Vor rund fünf Jahren präsentierte Vision Components (VC) die ersten MIPI-Kameras für industrielle Anwendungen. Was gibt es hier Neues, wie können Unternehmen künftig noch besser von der Technologie profitieren, und welchen Einfluss hat KI auf Embedded Vision?
Jan-Erik Schmitt, Vice President of Sales von Vision Components, gibt Antworten.
Markt&Technik: MIPI-CSI definiert die Verbindung zwischen Kamera und Prozessorboard. Was ist das Besondere daran?
Jan-Erik Schmitt: Das stimmt. Als die MIPI-Alliance den Standard entwickelte, waren MIPI-CSI-1 und das heute verbreitete MIPI-CSI-2 lediglich Definitionen für die Kamera-Prozessor-Schnittstelle. Zielanwendungen waren Smartphones, Tablets und andere mobile Geräte in diesem Umfeld. Das besonders kompakte Design der Kameras und Konnektoren – eben angepasst an die Zielanwendungen – war aber von Anfang an interessant für alle Arten von Embedded Vision, auch in der Industrie. Unser Ziel waren ja schon immer kleinstmögliche Komponenten, die sich leicht integrieren lassen. Hinzu kommt der geringe Energiebedarf, ebenfalls angepasst an mobile, autarke oder batteriebetriebene Anwendungen. Dazu hat MIPI perfekt gepasst.
Waren die MIPI-Kameras damit auch eine Konkurrenz für VC?
Das Aufkommen von MIPI war eine spannende Entwicklung – bemerkenswert war vor allem, wie stark sich das Interface durchgesetzt hat. Heutzutage gehören über 300 Mitglieder zur MIPI-Alliance, darunter Prozessorhersteller wie AMD/Xilinx, NXP, Nvidia und Qualcomm. Die MIPI-Schnittstelle wird heute von fast allen gängigen Prozessorboards unterstützt; deren Entwicklung ist ja ebenfalls vom Consumer-Markt getrieben.
Während es viele der Prozessoren und CPU-Boards auch in industrietauglicher Qualität gibt, fehlten aber entsprechende Kameras mit der notwendigen Langlebigkeit, Qualität und Langzeitverfügbarkeit für industrielle und kommerzielle Serienanwendungen.

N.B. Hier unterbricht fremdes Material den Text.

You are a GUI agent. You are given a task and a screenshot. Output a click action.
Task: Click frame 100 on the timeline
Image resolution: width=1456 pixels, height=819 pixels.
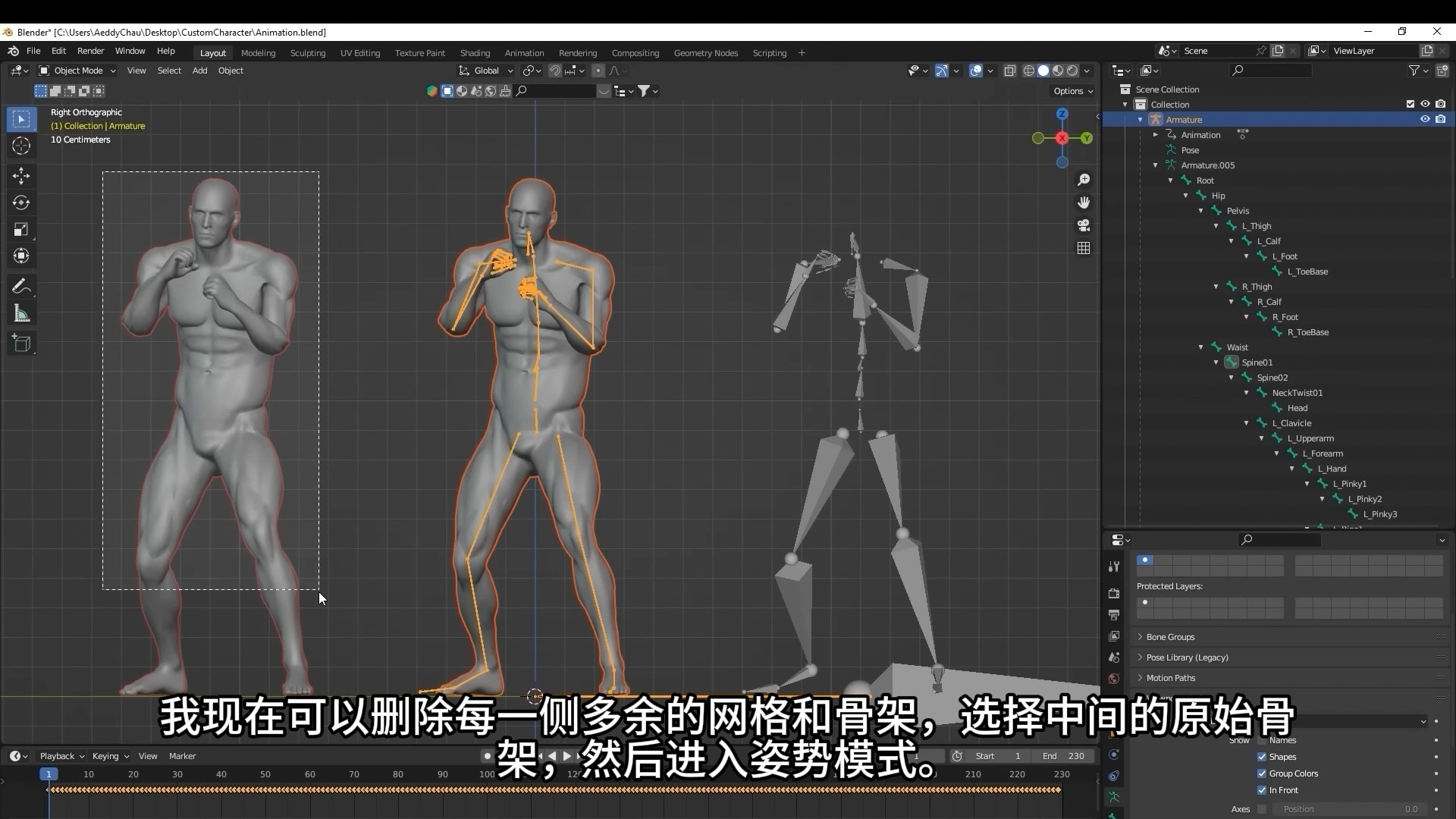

Wir haben erkannt, dass es dafür einen Bedarf und großes Potenzial in der Industrie gibt. Das war die Geburtsstunde der VC-MIPI-Kameramodule, die wir seitdem in Deutschland entwickeln und fertigen, speziell für den Einsatz in professionellen Anwendungen.
Entwickelt sich Vision Components damit vom Embedded-Vision-Anbieter zum Kamerahersteller?
Nein, das trifft nicht zu. Embedded Vision heißt für uns, dass alle Komponenten exakt aufeinander und auf ihre Zielanwendung abgestimmt sind, im kleinstmöglichen Format und ohne überschüssige Rechenleistung oder nicht notwendige Bauteile. Vor dem Siegeszug von MIPI haben wir das erreicht, indem wir Bildsensoren und Prozessorboard als Einheit entwickelt haben. So sind die VC-Platinenkameras entstanden, die auch heute noch in vielen Projekten erfolgreich zum Einsatz kommen. Gleichzeitig können unsere Kunden heute dank der breiten Unterstützung der MIPI-Schnittstelle solche exakt angepassten Embedded-Vision-Systeme einfach und mit viel größerer Flexibilität realisieren, indem sie ihr favorisiertes Prozessorboard mit einem VC-MIPI-Modul mit ihrem Wunschsensor verbinden.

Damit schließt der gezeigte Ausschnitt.